The ApsaraDB for OceanBase data source lets you read data from and write data to ApsaraDB for OceanBase. Use this data source to configure data synchronization tasks in DataWorks. This topic describes the features for synchronizing data with ApsaraDB for OceanBase.
Supported versions
ApsaraDB for OceanBase Reader and ApsaraDB for OceanBase Writer support the following OceanBase versions for batch read and write operations:
OceanBase 2.x
OceanBase 3.x
OceanBase 4.x
Limitations
Batch read
ApsaraDB for OceanBase supports Oracle and MySQL tenant modes. When you configure the where clause for data filtering or function columns in the column parameter, ensure that the syntax complies with the SQL constraints of the corresponding tenant mode. Otherwise, the SQL statement may fail.
You can read data from a view.
During a batch read, do not modify the data being synchronized. This prevents data quality issues, such as data duplication or loss.

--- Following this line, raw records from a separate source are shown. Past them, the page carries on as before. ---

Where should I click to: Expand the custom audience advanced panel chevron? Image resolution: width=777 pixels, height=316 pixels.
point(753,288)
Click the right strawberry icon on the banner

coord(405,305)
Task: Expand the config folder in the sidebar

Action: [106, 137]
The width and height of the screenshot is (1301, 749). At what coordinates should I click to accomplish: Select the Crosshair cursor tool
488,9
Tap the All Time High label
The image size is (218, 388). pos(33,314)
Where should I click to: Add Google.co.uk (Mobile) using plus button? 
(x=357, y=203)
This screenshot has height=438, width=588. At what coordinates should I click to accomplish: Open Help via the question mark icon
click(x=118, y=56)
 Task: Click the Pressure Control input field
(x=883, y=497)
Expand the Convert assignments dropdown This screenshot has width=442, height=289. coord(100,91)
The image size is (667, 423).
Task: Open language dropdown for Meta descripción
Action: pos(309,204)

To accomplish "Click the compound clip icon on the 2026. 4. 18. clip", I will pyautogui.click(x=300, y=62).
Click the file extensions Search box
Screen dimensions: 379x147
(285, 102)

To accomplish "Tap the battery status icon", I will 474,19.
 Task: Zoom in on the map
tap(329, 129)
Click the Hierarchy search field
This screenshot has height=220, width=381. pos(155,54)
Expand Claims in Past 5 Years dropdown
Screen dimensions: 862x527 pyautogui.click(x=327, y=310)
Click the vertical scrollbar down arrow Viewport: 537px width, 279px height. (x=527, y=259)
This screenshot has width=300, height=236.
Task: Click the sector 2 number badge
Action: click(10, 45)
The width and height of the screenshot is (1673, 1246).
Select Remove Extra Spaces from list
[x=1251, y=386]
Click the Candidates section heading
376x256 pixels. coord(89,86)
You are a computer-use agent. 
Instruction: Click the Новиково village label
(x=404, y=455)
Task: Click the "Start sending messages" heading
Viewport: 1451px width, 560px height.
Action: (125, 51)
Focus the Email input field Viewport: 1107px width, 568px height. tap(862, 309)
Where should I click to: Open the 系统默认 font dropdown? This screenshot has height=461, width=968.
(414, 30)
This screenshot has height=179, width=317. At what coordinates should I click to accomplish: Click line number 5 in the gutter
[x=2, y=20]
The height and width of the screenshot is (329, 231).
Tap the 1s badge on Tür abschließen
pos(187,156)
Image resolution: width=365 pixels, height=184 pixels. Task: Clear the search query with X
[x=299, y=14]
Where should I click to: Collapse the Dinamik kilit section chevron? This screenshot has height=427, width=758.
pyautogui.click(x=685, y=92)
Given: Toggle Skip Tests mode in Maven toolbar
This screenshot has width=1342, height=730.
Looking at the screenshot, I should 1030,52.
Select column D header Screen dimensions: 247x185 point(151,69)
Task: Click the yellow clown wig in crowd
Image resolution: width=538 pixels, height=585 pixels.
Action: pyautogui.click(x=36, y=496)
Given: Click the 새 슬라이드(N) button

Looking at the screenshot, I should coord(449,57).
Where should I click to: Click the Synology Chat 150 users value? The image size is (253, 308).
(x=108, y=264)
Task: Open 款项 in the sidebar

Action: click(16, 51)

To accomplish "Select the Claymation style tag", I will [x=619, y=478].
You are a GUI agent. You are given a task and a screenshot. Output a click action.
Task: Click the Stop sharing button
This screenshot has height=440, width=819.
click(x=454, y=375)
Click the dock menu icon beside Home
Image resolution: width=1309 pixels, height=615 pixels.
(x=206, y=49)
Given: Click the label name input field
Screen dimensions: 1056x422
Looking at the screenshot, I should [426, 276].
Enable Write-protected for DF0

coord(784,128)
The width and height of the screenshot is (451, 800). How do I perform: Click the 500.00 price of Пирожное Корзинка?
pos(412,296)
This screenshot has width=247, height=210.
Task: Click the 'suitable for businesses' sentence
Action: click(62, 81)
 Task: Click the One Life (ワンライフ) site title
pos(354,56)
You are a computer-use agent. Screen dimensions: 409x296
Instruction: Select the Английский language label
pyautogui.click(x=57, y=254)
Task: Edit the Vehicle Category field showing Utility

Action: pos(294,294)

If you configure the data source for Read by Partition, the account used to access the data source requires system permissions.
Batch write
The synchronization task requires at least insert into... permissions. Other permissions may be required depending on the statements you specify in the preSql and postSql parameters.
We recommend using the batch method to write data. This method sends a write request only when the number of accumulated rows reaches a predefined threshold.
ApsaraDB for OceanBase supports Oracle and MySQL tenant modes. When you configure the preSql and postSql parameters, ensure that the syntax complies with the SQL constraints of the corresponding tenant mode. Otherwise, the SQL statement may fail.
Real-time read
This feature supports only the OceanBase MySQL tenant mode.
To synchronize real-time data, you must enable the binlog feature. For more information, see Binlog-related operations (Alibaba Cloud instances), Binlog-related operations (OB Cloud instances), or .
Real-time full database synchronization tasks do not support data sources in connection string mode.
For real-time full database synchronization tasks, the database version must be V3.0 or later.
ApsaraDB for OceanBase is a distributed relational database that can integrate data from multiple physically distributed databases into a single logical database. However, when you synchronize data in real time from ApsaraDB for OceanBase to AnalyticDB for MySQL, you can only synchronize data from a single physical database. Data synchronization from a logical database is not supported.
Prerequisites
Before you synchronize data by using DataWorks, prepare your ApsaraDB for OceanBase environment. This allows you to correctly configure and run data synchronization tasks.
Configure a whitelist
Add the CIDR block of the VPC where your serverless resource group or exclusive resource group for Data Integration resides to the whitelist of your OceanBase instance. For more information, see Configure an IP address whitelist.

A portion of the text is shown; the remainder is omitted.